» **THE REQUEST**
Turn every line from the one containing "Where should I" through the one containing "pyautogui.click(x=940, y=23)", inclusive, into a JSON list of strings with one string per line, omitting blank lines. Leave the pictures out of the list.

— BEGIN PROVIDED DATA —

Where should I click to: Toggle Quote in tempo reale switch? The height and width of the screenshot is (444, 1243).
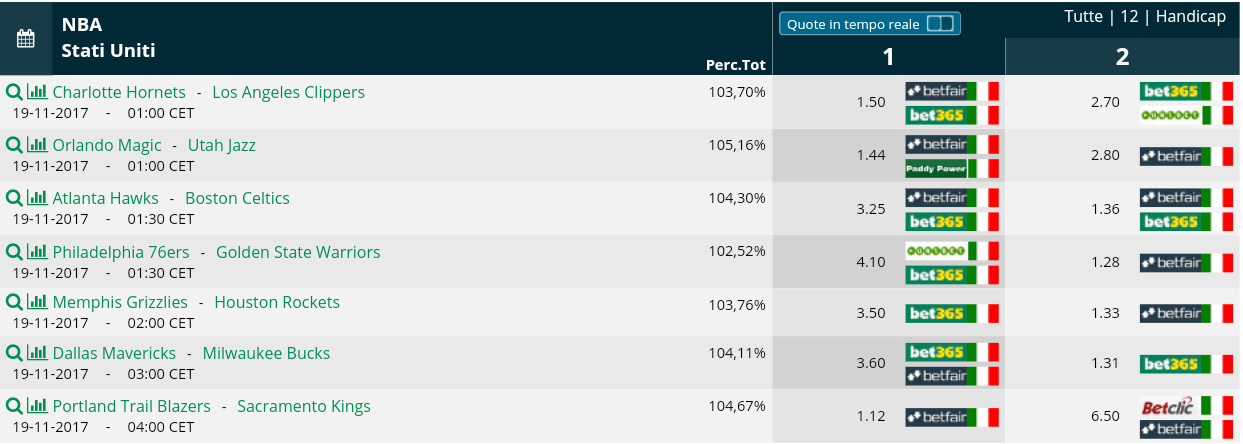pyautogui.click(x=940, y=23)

— END PROVIDED DATA —
— BEGIN PROVIDED DATA —

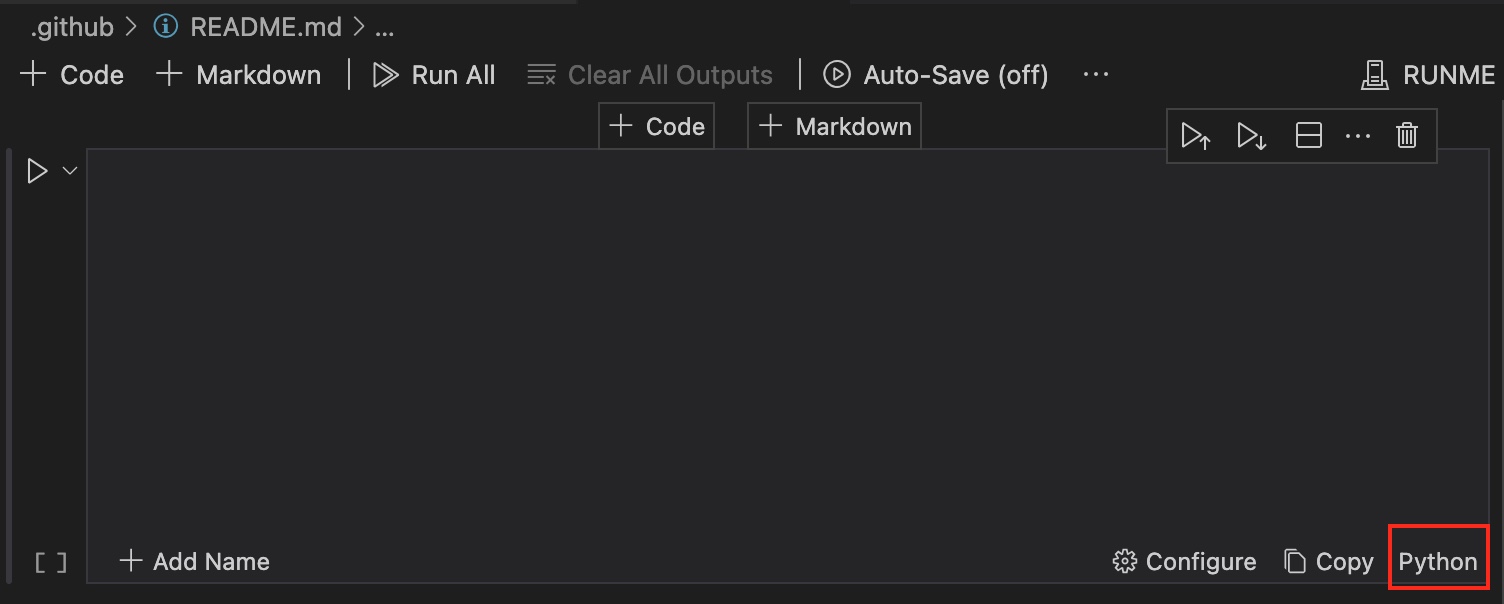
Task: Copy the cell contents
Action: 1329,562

— END PROVIDED DATA —
— BEGIN PROVIDED DATA —

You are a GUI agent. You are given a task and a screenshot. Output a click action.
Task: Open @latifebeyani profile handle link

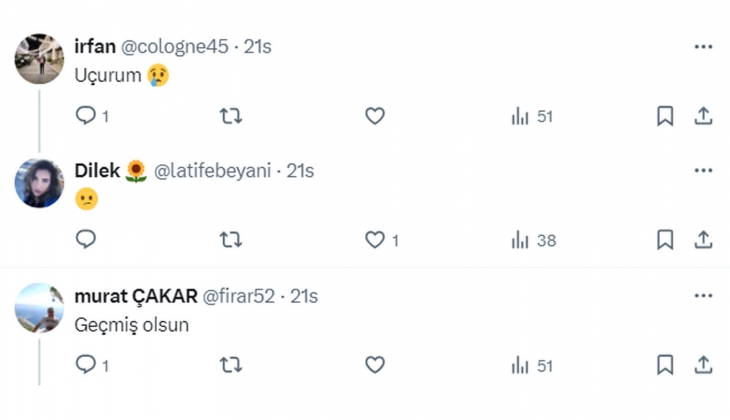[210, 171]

— END PROVIDED DATA —

» **CORRECT ANSWER**
[
  "Where should I click to: Toggle Quote in tempo reale switch? The height and width of the screenshot is (444, 1243).",
  "pyautogui.click(x=940, y=23)"
]